Up to the line containing "Aceptar todas las cookies (303, 379)", nothing is kept; from that line through the end of the data below, output every line exactly.

*** Given information

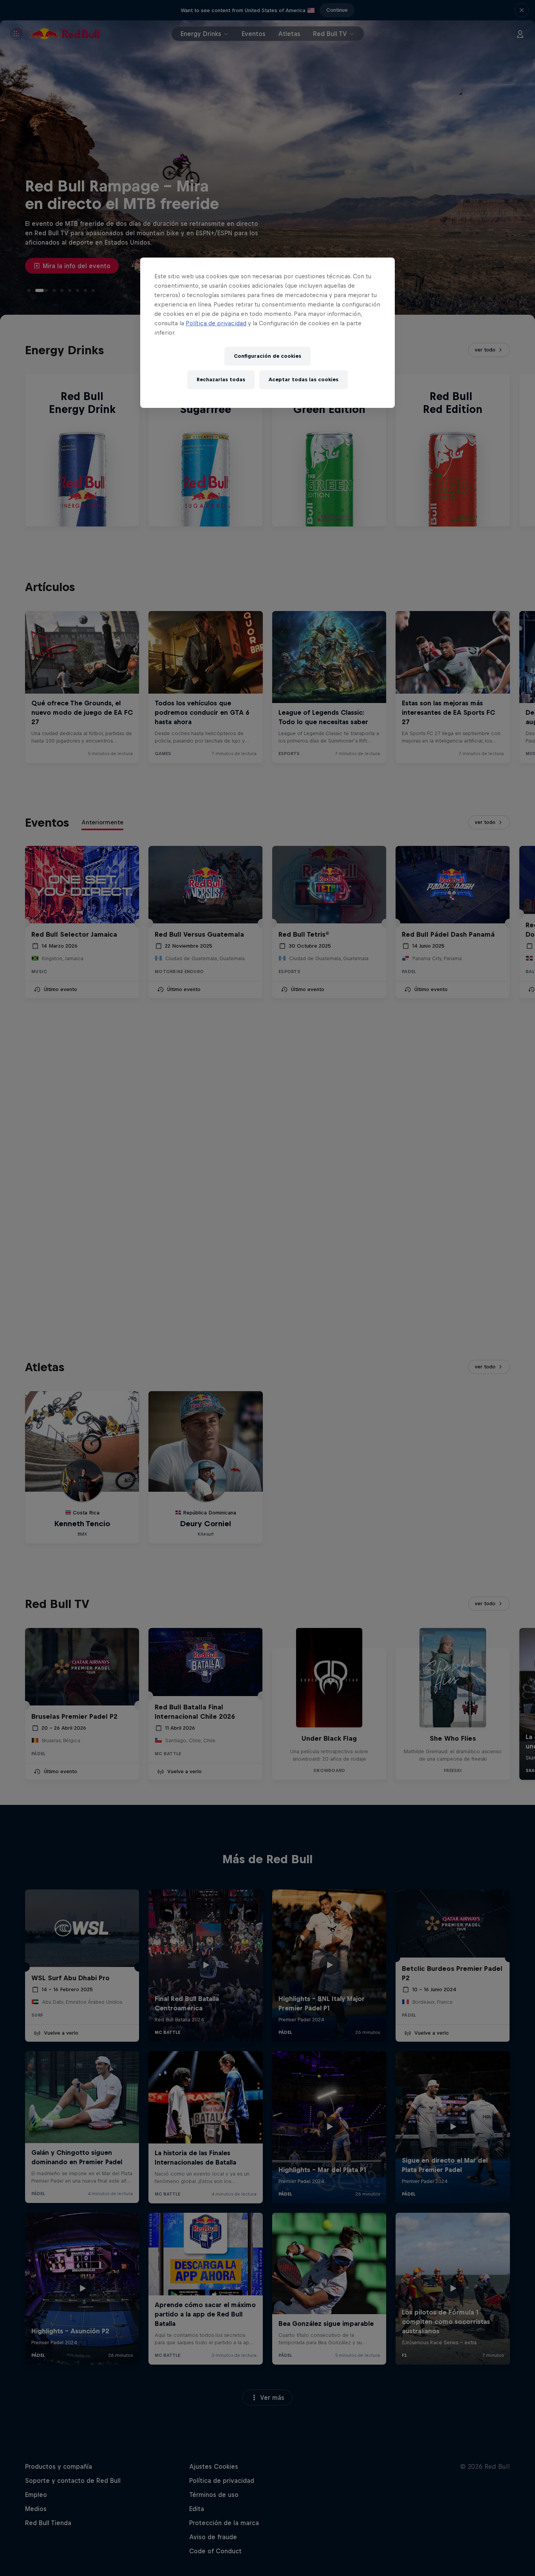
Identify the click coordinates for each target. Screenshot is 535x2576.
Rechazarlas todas (221, 379)
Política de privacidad (216, 323)
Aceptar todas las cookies (303, 379)
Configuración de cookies (267, 356)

******

▸ **Answer area**
Aceptar todas las cookies (303, 379)
Configuración de cookies (267, 356)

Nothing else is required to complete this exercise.